Copy the records from the line with "This screenshot has width=641, height=576." to the line with "pos(60,525)", both included, and leave the pictures out of the answer.

[Data for this exercise]
--*--
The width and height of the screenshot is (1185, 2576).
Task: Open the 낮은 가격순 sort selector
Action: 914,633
--*--
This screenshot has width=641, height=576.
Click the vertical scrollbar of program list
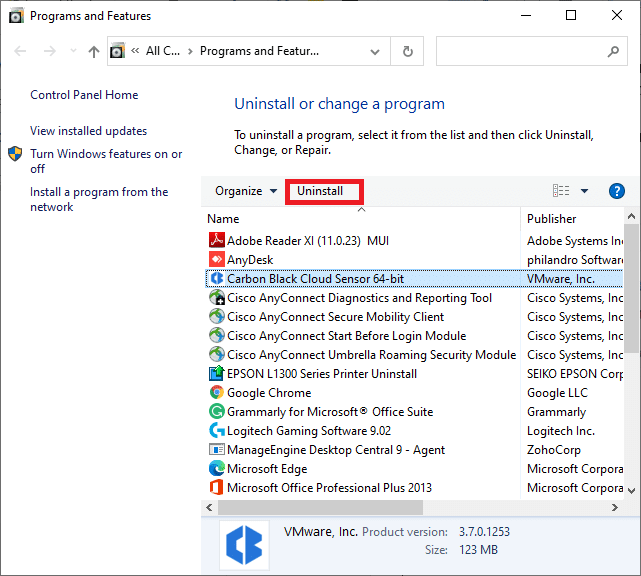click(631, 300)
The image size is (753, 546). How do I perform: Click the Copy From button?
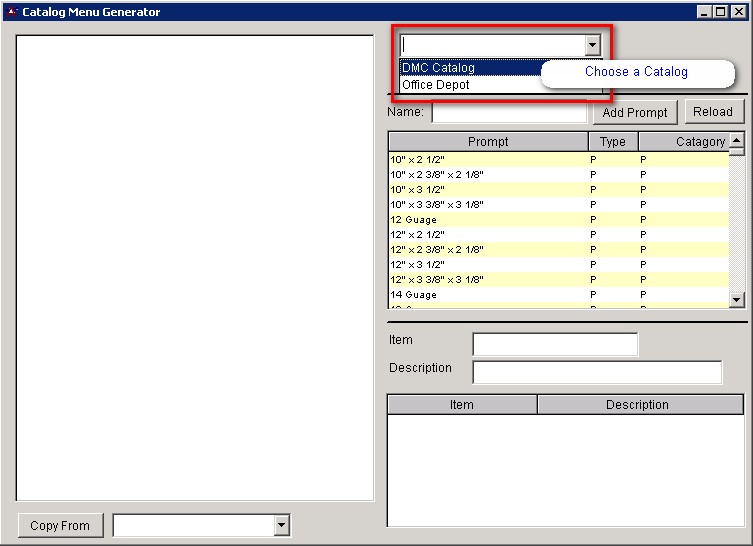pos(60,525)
--*--
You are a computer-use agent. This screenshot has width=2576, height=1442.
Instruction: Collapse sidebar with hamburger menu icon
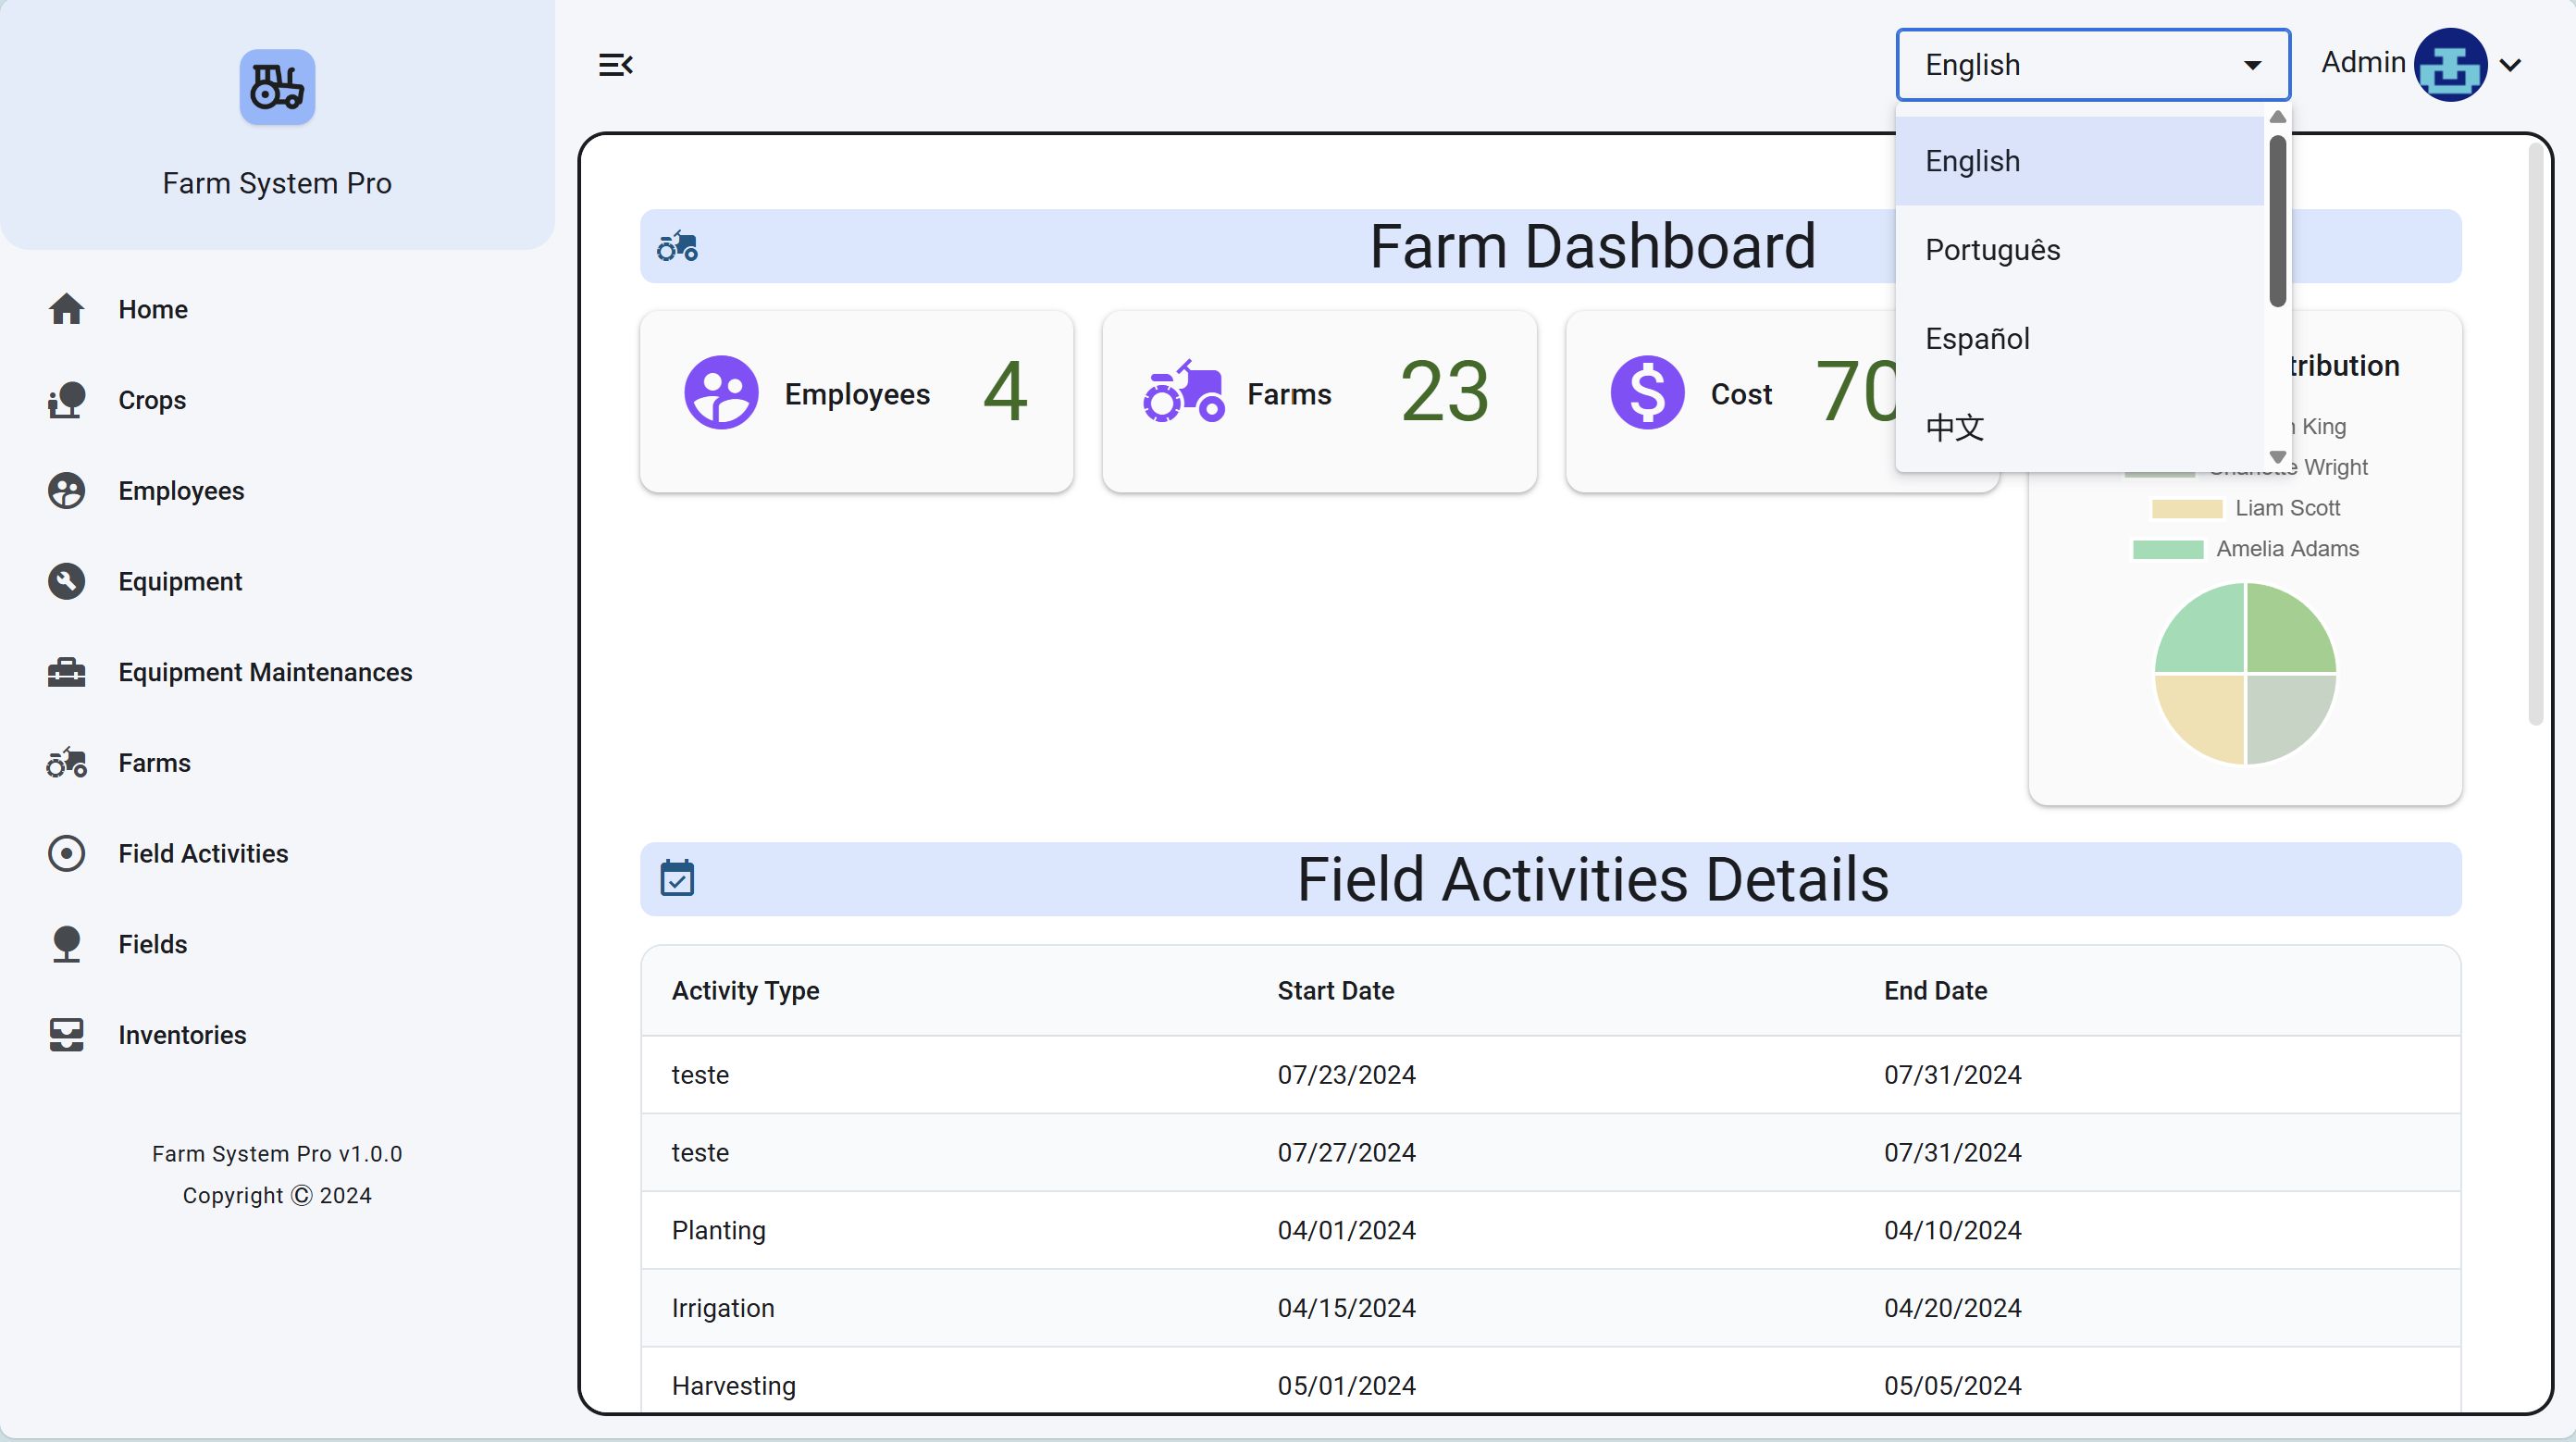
--*--
[Exercise response]
This screenshot has width=641, height=576.
Click the vertical scrollbar of program list
click(631, 300)
The image size is (753, 546). How do I perform: Click the Copy From button?
pos(60,525)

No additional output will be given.